Heier wastes no time in getting his first 10-point buck
Levi Heier, 8, of Athens, holds the youth .243 rifle he used to shoot and kill this 10-point buck on Saturday, Oct. 8, during the state’s mentored youth gun deer hunt. Submitted Photo
By Casey Krautkramer, The Record-Review
Levi Heier is getting spoiled as a young hunter. He’s only eight years old yet he shot and killed a turkey during his first time turkey hunting last spring. He also harvested a 10-point buck in his first time deer hunting during the state’s mentored youth gun deer hunt on the weekend of Oct. 8-9.
Some hunters go several years before they are able to shoot and kill a large buck, but not Levi Heier.
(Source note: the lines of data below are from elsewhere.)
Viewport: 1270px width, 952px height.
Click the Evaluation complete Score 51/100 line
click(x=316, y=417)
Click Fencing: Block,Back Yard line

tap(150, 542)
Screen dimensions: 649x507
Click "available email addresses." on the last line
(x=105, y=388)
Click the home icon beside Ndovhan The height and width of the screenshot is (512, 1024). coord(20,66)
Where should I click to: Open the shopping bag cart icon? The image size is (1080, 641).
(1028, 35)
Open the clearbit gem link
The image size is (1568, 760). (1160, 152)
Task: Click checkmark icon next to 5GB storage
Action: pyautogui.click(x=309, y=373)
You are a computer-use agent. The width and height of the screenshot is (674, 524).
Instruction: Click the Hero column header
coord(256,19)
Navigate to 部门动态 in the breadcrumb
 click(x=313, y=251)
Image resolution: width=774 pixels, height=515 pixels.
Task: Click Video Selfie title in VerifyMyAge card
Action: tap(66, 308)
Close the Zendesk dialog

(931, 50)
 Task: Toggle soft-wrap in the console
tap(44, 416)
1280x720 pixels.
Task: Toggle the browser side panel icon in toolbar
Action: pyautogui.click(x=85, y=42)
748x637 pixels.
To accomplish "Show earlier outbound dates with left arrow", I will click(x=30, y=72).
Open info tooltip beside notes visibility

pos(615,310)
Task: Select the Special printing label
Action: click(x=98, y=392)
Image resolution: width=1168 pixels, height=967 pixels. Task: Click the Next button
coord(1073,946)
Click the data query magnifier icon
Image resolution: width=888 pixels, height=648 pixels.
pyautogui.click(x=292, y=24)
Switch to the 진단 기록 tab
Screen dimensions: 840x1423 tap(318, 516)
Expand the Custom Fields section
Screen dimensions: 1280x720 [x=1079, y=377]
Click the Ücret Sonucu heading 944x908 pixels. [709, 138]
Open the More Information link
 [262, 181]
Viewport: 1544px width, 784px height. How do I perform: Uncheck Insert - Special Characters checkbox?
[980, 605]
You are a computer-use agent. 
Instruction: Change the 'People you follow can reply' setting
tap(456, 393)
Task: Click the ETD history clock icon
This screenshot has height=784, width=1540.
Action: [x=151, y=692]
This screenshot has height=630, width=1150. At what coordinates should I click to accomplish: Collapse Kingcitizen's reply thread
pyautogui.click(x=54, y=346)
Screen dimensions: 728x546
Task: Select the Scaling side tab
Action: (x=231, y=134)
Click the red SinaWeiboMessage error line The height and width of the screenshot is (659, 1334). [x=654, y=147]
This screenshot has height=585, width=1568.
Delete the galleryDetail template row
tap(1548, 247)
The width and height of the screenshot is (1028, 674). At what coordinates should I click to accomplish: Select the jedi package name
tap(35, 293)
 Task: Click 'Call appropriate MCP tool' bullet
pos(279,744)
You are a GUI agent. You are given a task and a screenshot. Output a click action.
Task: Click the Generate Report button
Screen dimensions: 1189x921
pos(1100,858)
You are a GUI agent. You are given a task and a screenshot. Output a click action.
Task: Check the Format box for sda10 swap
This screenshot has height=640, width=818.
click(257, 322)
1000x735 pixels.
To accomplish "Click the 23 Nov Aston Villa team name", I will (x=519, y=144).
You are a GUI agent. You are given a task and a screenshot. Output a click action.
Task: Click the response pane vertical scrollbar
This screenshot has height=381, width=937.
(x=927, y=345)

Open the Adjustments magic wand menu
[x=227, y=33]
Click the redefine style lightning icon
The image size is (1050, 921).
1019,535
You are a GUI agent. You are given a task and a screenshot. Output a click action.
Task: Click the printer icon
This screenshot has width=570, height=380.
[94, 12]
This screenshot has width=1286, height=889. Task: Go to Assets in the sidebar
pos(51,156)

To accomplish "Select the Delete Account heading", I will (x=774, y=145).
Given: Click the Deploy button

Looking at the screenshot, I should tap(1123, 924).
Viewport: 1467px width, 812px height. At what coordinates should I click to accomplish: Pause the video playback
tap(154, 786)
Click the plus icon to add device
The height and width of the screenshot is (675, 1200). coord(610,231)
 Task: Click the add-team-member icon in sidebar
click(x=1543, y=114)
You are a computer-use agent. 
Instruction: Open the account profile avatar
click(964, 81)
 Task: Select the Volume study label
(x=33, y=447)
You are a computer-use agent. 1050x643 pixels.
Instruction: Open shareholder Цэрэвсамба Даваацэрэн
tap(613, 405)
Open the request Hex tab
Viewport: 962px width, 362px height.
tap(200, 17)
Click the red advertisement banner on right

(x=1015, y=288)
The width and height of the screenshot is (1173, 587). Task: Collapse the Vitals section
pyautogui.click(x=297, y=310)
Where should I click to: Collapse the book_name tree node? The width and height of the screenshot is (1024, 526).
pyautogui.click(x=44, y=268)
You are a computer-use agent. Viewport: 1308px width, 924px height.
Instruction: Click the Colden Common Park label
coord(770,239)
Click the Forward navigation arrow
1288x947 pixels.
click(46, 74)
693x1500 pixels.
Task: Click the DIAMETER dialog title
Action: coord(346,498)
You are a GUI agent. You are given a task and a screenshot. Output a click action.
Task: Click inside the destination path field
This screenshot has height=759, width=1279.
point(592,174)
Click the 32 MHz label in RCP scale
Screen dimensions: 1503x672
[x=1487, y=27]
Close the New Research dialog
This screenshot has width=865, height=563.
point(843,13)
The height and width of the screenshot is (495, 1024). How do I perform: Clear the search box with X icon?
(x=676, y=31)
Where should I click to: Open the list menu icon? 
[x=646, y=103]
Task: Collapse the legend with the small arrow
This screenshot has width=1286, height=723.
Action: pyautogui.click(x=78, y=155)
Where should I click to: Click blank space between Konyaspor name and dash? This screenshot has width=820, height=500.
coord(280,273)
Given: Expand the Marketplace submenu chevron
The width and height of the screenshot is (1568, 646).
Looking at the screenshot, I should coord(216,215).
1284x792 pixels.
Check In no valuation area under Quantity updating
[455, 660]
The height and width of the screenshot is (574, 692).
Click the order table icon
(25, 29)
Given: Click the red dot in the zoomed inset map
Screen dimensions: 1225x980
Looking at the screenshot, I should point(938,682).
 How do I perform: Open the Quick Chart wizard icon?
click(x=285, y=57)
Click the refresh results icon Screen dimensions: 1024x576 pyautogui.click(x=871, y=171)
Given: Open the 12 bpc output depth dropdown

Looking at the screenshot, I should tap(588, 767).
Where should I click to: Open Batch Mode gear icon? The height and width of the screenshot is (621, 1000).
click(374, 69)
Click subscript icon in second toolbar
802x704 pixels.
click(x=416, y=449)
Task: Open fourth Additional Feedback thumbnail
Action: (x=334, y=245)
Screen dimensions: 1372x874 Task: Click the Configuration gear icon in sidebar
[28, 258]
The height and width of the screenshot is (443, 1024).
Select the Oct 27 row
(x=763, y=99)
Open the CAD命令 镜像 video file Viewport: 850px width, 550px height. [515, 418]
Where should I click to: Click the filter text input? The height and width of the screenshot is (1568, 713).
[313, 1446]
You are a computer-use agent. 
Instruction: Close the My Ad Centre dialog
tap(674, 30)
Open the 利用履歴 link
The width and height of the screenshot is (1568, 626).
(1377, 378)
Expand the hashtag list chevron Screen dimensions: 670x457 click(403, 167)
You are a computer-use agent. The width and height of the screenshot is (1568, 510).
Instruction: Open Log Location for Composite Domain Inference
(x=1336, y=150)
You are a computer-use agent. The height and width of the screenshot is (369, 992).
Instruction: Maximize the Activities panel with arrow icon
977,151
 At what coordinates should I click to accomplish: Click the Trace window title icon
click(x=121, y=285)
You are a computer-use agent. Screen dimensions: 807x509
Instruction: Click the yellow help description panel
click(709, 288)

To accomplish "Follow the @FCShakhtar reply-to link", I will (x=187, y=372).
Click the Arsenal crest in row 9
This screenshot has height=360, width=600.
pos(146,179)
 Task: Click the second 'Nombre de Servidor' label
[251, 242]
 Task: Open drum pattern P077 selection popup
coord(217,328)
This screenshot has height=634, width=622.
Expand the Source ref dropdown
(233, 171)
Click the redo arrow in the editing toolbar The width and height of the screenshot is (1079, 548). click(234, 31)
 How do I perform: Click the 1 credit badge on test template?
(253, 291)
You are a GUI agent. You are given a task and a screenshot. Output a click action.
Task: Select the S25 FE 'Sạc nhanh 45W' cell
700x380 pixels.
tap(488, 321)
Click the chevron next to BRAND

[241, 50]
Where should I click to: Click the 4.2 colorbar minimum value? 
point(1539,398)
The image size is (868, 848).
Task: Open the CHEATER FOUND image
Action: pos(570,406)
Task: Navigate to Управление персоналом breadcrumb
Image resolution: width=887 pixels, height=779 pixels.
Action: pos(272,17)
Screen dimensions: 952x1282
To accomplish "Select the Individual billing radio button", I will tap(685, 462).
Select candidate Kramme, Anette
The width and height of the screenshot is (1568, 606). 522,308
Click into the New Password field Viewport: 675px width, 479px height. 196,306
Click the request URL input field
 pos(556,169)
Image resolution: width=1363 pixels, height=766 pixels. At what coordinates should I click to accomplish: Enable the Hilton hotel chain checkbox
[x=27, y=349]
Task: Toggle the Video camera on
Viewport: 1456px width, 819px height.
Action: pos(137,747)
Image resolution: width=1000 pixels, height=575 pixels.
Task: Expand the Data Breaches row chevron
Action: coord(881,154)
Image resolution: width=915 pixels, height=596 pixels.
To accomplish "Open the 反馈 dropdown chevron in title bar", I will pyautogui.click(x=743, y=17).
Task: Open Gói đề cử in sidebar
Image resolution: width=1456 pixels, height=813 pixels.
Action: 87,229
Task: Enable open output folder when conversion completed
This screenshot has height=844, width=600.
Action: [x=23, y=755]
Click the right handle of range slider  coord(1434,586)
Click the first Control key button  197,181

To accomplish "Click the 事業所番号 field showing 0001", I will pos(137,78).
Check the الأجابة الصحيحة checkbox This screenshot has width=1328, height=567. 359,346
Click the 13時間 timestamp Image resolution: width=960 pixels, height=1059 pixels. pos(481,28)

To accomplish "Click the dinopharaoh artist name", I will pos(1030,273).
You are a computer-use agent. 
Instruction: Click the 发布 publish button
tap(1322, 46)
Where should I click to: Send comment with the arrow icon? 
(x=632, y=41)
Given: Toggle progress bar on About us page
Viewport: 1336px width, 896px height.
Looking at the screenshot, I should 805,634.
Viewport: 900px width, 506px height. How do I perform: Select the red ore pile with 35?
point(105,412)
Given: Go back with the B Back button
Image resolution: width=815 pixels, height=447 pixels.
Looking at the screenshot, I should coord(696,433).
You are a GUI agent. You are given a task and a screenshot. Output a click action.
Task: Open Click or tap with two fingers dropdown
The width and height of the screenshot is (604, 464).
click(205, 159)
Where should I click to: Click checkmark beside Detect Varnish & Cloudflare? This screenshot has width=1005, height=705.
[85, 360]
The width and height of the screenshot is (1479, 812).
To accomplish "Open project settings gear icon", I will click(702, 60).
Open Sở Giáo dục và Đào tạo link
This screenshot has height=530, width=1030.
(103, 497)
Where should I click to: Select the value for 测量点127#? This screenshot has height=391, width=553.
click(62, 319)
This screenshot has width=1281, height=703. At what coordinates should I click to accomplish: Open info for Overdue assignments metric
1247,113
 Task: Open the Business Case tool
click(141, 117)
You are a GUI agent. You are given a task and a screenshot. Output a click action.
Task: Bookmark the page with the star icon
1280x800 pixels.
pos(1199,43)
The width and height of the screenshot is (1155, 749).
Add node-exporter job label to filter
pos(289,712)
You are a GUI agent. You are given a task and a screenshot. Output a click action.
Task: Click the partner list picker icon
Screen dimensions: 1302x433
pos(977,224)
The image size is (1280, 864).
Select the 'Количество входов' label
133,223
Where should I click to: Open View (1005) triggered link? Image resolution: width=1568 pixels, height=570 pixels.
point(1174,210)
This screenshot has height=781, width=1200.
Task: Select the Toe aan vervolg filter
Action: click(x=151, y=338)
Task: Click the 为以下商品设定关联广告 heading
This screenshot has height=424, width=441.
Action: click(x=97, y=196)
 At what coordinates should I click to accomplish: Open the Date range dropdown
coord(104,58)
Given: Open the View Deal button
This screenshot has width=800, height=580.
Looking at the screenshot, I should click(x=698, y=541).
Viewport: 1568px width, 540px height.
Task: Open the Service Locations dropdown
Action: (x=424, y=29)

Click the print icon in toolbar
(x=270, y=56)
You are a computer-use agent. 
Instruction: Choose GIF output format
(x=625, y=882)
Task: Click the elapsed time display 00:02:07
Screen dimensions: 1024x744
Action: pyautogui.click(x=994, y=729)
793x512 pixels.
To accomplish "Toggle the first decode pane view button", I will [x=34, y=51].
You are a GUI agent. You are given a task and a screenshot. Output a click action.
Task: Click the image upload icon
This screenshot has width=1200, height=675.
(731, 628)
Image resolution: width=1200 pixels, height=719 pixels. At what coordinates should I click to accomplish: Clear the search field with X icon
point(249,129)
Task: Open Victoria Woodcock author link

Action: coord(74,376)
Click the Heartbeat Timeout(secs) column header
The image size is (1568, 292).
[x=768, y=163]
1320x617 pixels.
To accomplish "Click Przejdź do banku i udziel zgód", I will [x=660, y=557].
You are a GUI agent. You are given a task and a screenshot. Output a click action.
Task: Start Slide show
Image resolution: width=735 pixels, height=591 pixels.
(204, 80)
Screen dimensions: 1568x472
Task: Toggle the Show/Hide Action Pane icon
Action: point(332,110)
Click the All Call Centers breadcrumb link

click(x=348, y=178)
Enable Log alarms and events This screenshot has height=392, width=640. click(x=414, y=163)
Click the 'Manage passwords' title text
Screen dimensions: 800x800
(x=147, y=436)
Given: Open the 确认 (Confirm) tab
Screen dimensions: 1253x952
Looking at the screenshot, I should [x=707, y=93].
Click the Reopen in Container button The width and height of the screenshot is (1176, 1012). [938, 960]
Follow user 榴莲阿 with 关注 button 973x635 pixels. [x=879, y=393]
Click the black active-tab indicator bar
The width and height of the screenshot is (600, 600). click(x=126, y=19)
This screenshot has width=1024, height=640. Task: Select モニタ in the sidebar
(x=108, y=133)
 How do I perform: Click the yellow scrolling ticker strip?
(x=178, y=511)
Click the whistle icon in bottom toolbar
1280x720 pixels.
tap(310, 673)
His parents are Nathan and Lindsey Heier of Athens and he has a 6-year-old brother, Liam Heier. The family resides in the town of Rietbrock a few miles east of the village of Athens. Levi Heier is a second grader and Liam Heier a first grader at Athens Elementary School.
Nathan Heier was a mentor to Levi Heier in an enclosed tree stand on the family’s 30 acres of woods along Black Creek behind their house. Liam Heier, although he doesn’t yet hunt, joined them in the deer hunting stand.
Throughout last summer Levi Heier saw pictures of the 10-point buck he harvested on the family’s deer hunting cameras in their woods.
“He said to me, ‘daddy, that’s the one I want to shoot,’” Nathan Heier said.
Levi Heier shot the 10-point buck at approximately 6:30 p.m. on Saturday, Oct. 8, while it was eating 100 yards away from the tree stand on a food plot Nathan Heier grew consisting of alfalfa, corn and soybeans.
The buck dropped when Levi Heier shot it but then it got up and ran away. The family found the buck first thing the next morning 40 yards away from where it first dropped when Levi Heier shot it with a youth .243 rifle. Levi Heier killed his Jake turkey last spring with a youth .410 shotgun. He is getting a fan of feathers mount from the turkey and he is getting a European mount of the buck to hang on the wall inside his parent’s home.
Levi Heier also had the unique opportunity to witness his father shoot and kill a 220-pound bear this fall while hunting on his father-in-law Dennis Zettler’s land in Taylor County. It was the second bear Nathan Heier has harvested in his life. Levi Heier will one day get lucky when he bear hunts for the first time too, just like he did when he harvested a turkey and deer the first time he attempted to hunt them.